Then you have the other end of the spectrum with the OCD audiophile, where they'll spend £100k on hardware because they think they can hear the transient on a cymbal a touch better.
I can't hear differences between amplifiers I've owned, but have never heard two amps compared through the same speakers with instant switching between them. However, blind tests suggest that differences are small, and undetectable for most listeners. In any case, assuming there are differences I and other people could hear, how do you use that information when buying new equipment that has to work with speakers you already have? I think most people are going to be shooting in the dark here, even with the information provided by online reviewers.
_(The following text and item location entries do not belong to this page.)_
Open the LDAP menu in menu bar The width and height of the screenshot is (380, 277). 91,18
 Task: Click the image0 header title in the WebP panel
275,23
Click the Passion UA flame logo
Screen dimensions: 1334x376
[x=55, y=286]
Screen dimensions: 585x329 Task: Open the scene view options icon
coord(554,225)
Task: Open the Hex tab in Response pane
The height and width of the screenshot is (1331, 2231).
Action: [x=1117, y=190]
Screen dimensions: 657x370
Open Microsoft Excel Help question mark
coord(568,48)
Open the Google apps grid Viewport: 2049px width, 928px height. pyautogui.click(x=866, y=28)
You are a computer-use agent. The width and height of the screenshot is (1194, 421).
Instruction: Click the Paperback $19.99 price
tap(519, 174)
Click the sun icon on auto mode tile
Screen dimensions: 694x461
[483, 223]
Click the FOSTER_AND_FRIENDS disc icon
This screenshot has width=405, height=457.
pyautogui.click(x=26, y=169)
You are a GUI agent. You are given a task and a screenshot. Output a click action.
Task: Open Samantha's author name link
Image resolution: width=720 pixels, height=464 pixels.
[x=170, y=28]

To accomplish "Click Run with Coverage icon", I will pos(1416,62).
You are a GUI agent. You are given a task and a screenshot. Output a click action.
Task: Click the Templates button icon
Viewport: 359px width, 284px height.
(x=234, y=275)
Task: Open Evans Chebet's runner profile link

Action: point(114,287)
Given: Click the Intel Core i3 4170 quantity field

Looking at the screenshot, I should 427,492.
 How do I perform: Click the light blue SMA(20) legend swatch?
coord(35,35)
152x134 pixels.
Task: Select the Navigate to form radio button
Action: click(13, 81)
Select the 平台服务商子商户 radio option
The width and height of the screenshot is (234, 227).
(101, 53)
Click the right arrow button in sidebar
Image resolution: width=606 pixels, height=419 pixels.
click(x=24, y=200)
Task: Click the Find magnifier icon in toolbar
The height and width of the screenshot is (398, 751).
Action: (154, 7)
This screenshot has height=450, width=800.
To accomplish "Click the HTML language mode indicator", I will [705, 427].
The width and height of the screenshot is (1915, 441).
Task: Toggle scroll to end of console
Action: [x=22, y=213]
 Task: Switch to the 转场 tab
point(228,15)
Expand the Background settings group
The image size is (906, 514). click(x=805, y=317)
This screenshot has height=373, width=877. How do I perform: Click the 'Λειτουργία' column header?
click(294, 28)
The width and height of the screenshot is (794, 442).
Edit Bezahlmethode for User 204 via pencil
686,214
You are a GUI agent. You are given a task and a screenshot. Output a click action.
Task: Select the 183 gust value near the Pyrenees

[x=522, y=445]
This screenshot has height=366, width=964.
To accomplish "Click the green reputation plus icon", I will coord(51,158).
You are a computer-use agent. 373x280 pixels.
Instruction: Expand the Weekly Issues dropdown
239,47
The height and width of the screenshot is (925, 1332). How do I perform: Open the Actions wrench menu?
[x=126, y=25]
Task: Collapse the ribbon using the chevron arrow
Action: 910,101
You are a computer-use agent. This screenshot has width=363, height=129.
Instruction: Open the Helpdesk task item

I agree there are so many variables. May I be so bold without attempting to insult you or anyone, from my personal experience, the higher In quality you go with a speaker the more noticeable an amplifiers sound will be detected by your ears. IMO far too many so called audiophiles have mono blocked shelf speakers and then say a bigger amp or higher quality amp is useless. They may very well be right in their circumstance because of the speaker’s limitations. Conversely I do believe you can over buy an amp beyond your systems limits and negating its strengths thus making its abilities undetectable. In summation, in a chain of equipment a very hi end amp is limited most by the speakers. That’s where the point of diminishing returns happens most
Great video! I like to tell people: "When your beliefs are challenged, take the challenge!" I have a big huge greatroom with vaulted ceilings and hard floors. I'm looking into building a sound system that would sound good in this room. Starting with research into sound absorption lol! Great channel!
Good luck with that. I have a similar room and everything I tried sounded crappy. I finally gave up an use headphones for TV listening in that room and put my music system in a different room. I wasn't willing to do the room treatment that would have been required to make the room audio friendly.